Task directions -
Would you transcribe the entries below, beginning at the line with "Image resolution: width=1357" and ending after the line with "The image size is (1506, 738).", exactly, with no picture and nothing more?
::::
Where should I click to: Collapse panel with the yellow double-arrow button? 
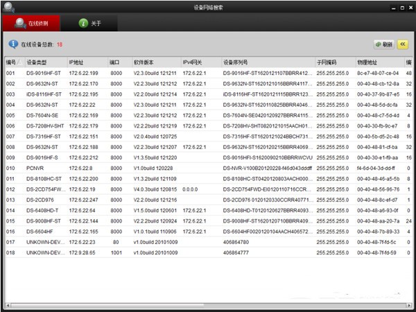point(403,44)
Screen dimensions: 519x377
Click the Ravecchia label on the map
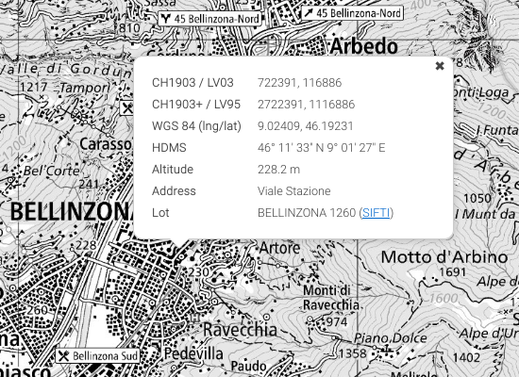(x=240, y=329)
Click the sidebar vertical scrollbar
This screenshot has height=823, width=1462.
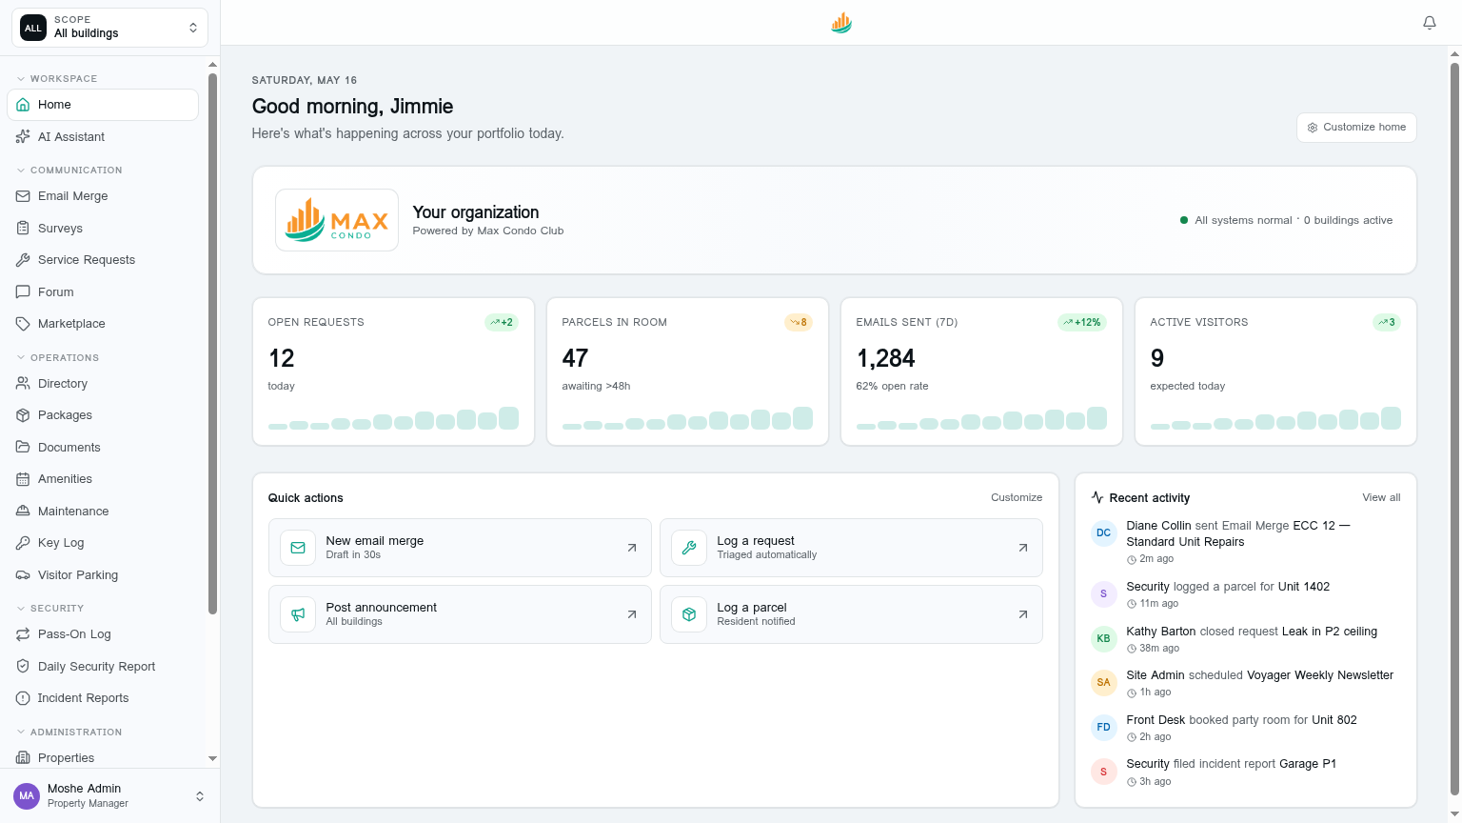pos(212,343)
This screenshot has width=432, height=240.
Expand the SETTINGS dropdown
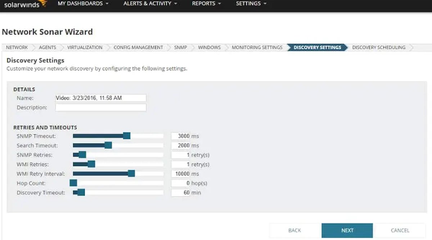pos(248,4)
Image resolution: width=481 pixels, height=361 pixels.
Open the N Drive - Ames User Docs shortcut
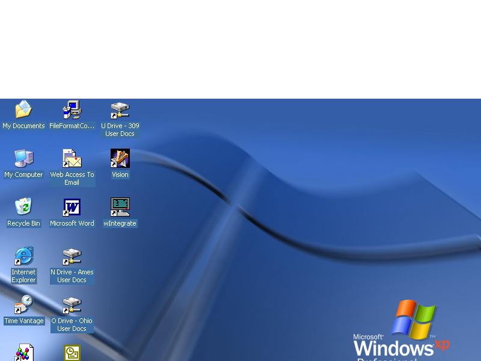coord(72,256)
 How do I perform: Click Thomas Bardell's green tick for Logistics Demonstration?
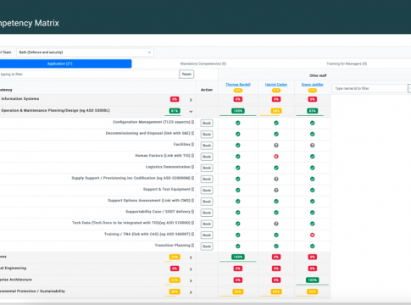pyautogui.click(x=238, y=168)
::::
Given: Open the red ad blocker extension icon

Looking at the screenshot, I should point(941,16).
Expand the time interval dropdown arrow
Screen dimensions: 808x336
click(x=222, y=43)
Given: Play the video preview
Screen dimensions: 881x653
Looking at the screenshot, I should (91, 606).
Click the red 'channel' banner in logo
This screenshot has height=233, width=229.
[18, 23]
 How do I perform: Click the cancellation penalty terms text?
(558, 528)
::::
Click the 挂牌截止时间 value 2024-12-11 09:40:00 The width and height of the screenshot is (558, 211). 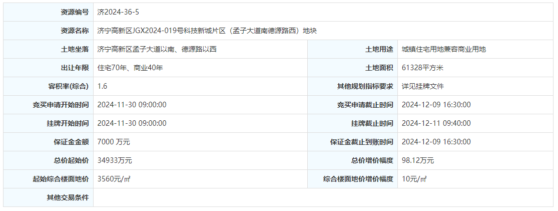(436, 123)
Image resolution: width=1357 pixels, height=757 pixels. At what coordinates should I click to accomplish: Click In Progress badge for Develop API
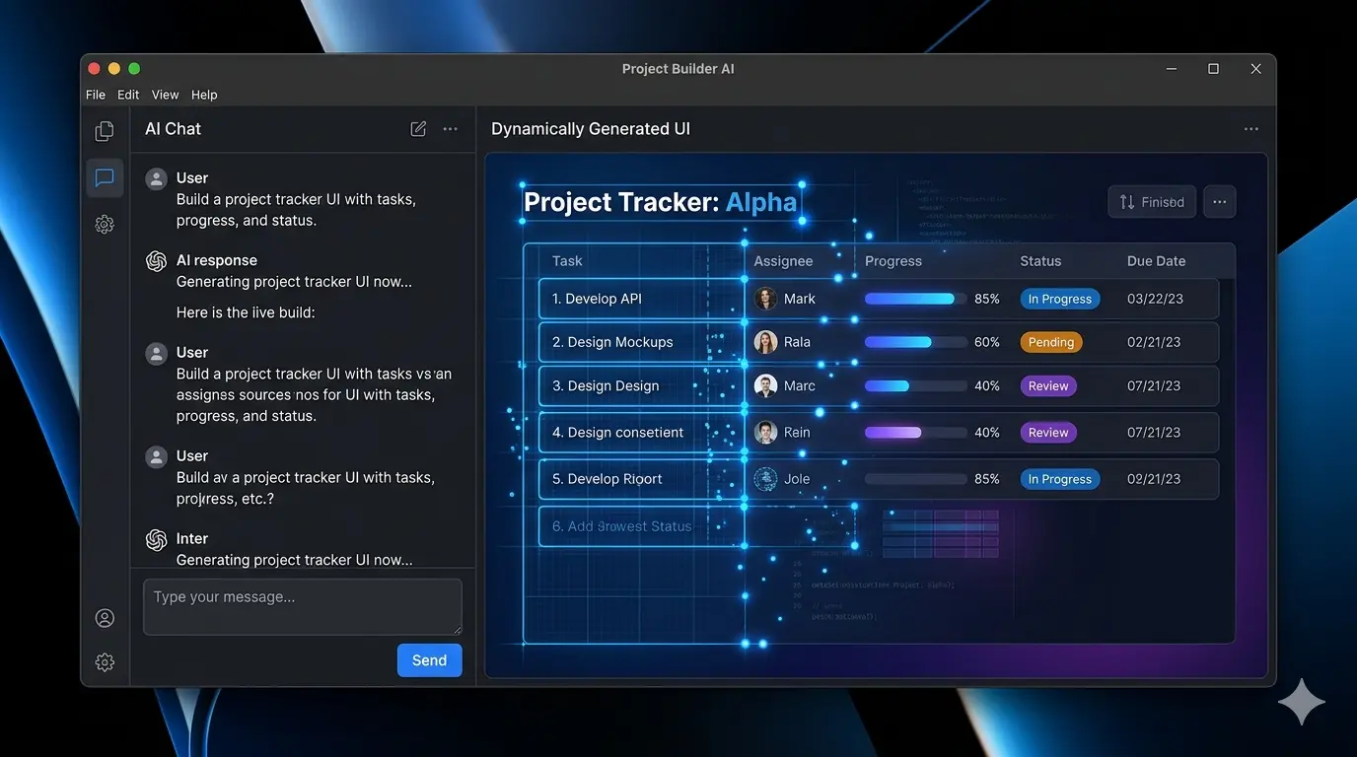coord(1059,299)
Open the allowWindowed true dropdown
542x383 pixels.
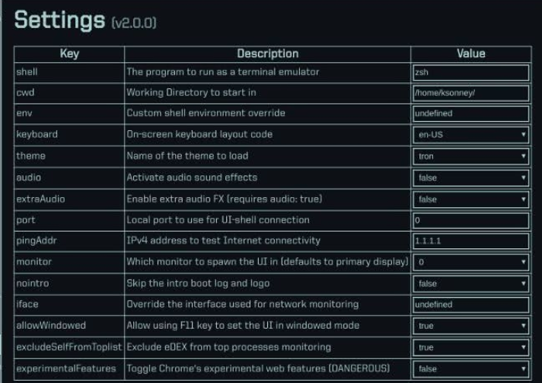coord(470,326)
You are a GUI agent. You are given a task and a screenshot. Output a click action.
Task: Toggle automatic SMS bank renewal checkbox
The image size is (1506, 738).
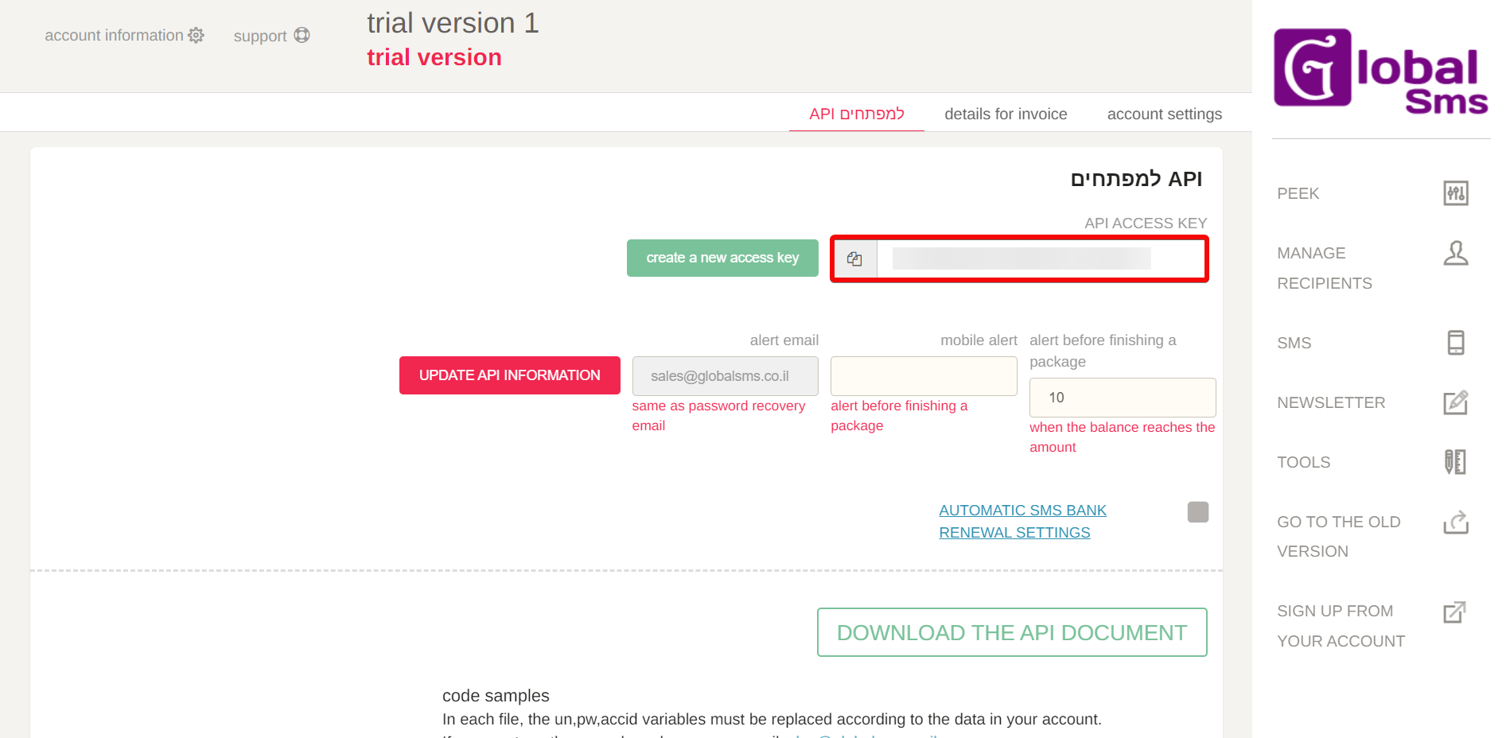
::::
Answer -
Image resolution: width=1357 pixels, height=757 pixels. At what coordinates should I click to accomplish: Click In Progress badge for Develop API
coord(1059,299)
Open the allowWindowed true dropdown
542x383 pixels.
coord(470,326)
You are a GUI agent. You are given a task and a screenshot. Output a click action.
Task: Toggle automatic SMS bank renewal checkbox
The image size is (1506, 738).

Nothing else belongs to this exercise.